Operation of the wiring protection device 10 will now be described starting from a position in which the wiring protection device 10 is locked and the lug 12 of the wiring harness 14 is not received by the wiring protection device 10 as shown in FIG. 4. In the locked position shown in FIG. 4, the ledge portion 30 is received in the first lock slot 64. The first bottom wall 52 of the first locking member 18 and the lower surface 36 a of the main body 16 cooperate to define a singular unified coplanar surface only in the lock position. This singular unified coplanar surface provides a visual and tactile indication and confirmation to the user that the lug 12 of the wiring harness 14 is being protected by the wiring protection device 10.

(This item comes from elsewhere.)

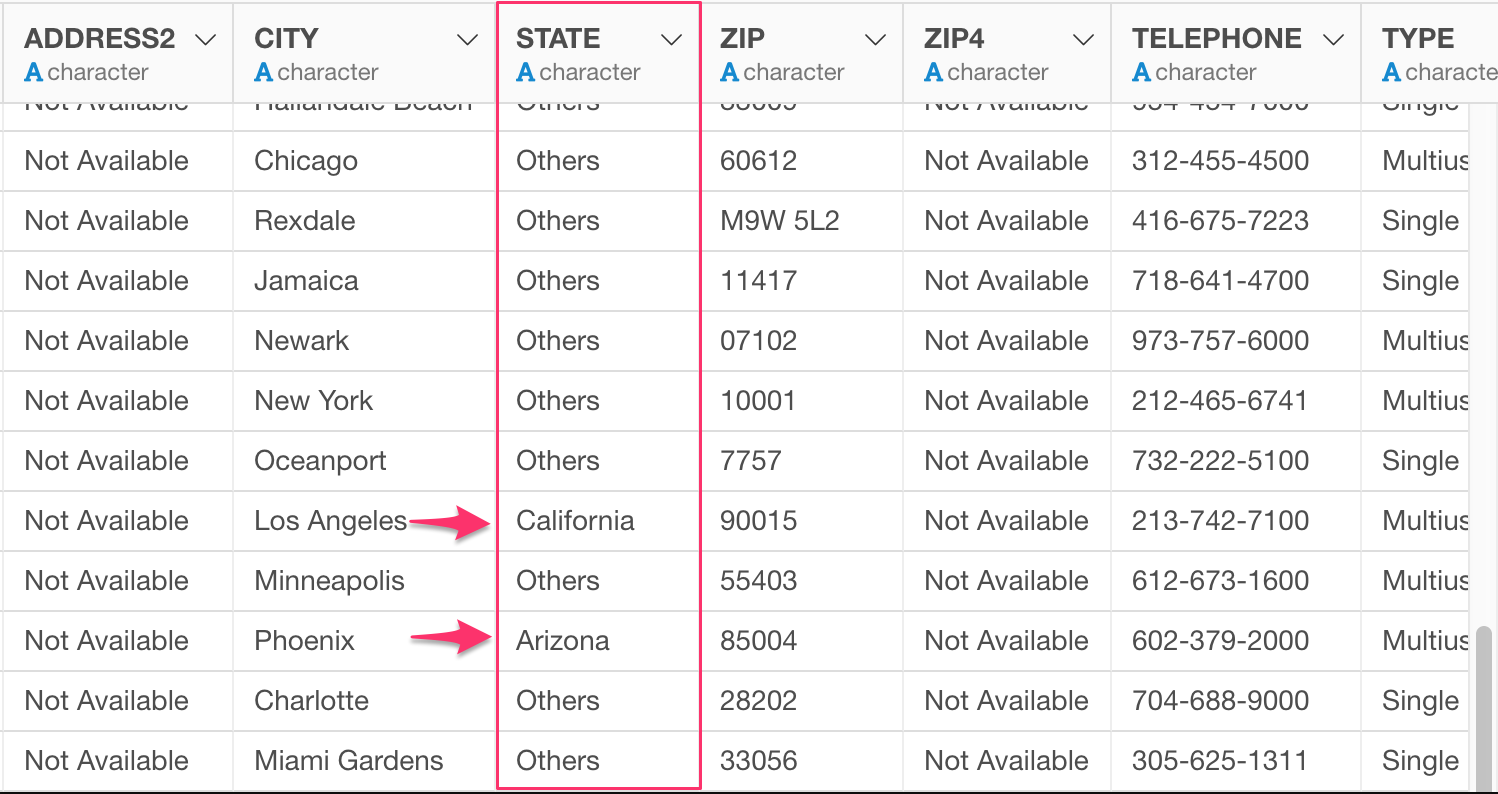
Task: Open the ZIP4 column dropdown chevron
Action: click(1083, 40)
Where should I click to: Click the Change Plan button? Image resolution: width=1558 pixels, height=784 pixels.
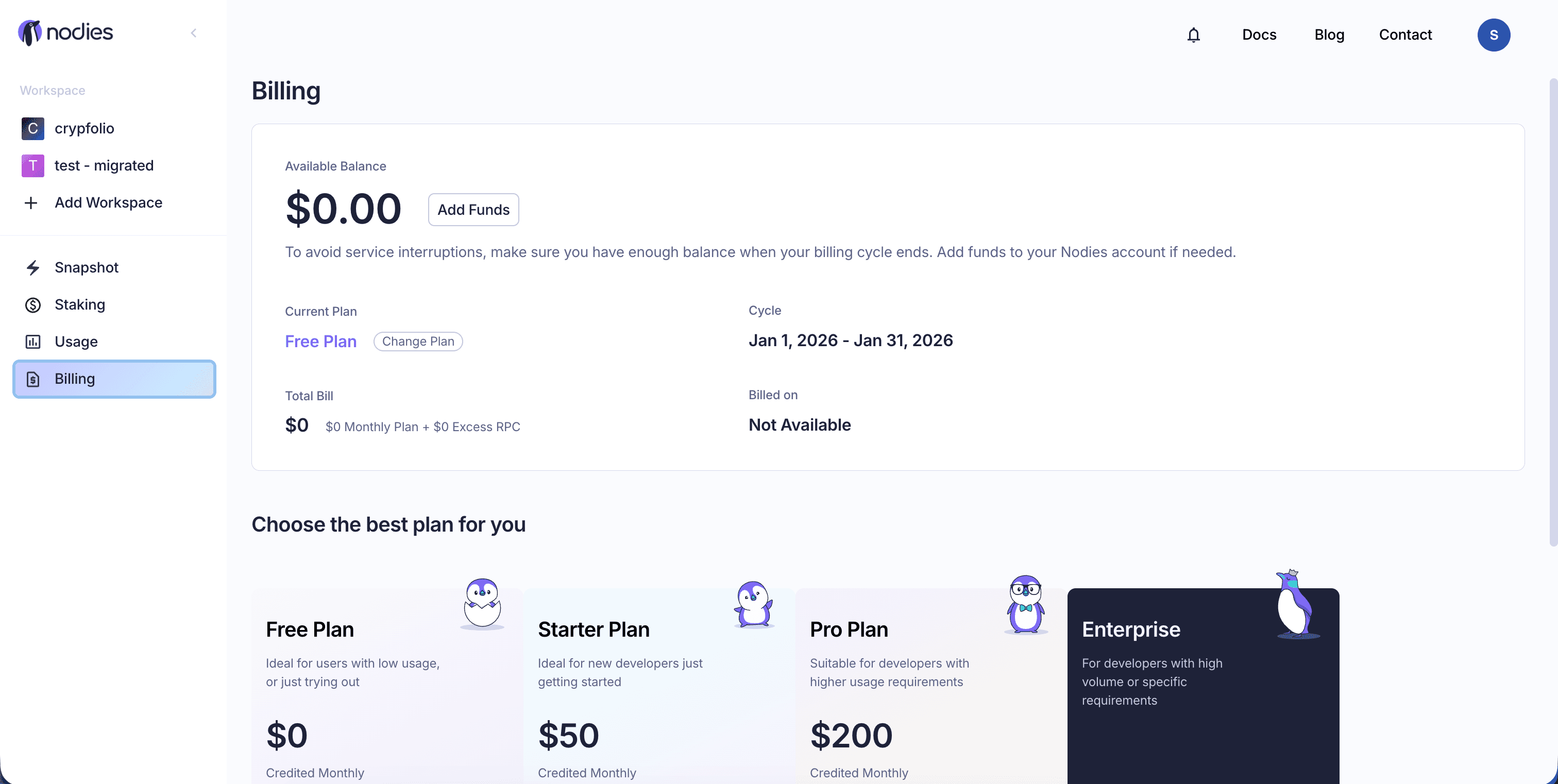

A user would apply a downward force (i.e., toward the lower surface 36 a of the main body 16) along the engagement axis 46 to the first locking member 18 through the first unlocking port 34 a. This would cause the first locking member 18 to move downward with respect to the main body 16 and the ledge portion 30 to be received in the first unlock slot 66 and the lug 12 of the wiring harness 14 can be slidingly received into the cavity 24, and more particularly, in the first lock slot 64, as shown in FIG. 5.
Thus, a portion of the first locking member 18 would extend out through the first locking port 38 a of the main body 16. As will be appreciated, all noted actions and movements could be duplicated with the second locking member 22. At this point, the lug 12 of the wiring harness 14 can freely be removed from the wiring protection device 10.
With the tab 13 of the lug 12 of the wiring harness 14 received in the wiring protection device 10, the user would then apply either an upward force (i.e., toward the upper wall 32 surface of the main body 16) on the first locking member 18 along the engagement axis 46 with the main body 16 remaining fixed or a downward force (i.e., toward the lower surface 36 a of the main body 16) on the upper wall 32 surface with the first locking member 18 remaining fixed. This would cause the wiring protection device 10 to go from the unlocked position (FIG. 5) to the locked position (FIG. 6).
As such, the wiring protection device 10 would go from a position in which the first bottom wall 52 of the first locking member 18 and the lower surface 36 a of the main body 16 did not share a common plane to a position in which the first bottom wall 52 and the lower surface 36 a cooperate to define a singular unified coplanar surface.
Thus, the tab 13 would be received in the first lug receiving passage 68 and the first engagement peg 72 would extend through the first aperture 13 a of the lug 12 of the wiring harness 14. Accordingly, the lug 12 would be protected from damage, but can easily accessed by the user by merely manipulating the wiring protection device 10 to the unlocked position as previously described.
A wiring protection device has been described above with particularity. Modifications and alterations will occur to those upon reading and understanding the preceding detailed description. The invention, however, is not limited to only the embodiments described above. Instead, the invention is broadly defined by the appended claims and the equivalents thereof.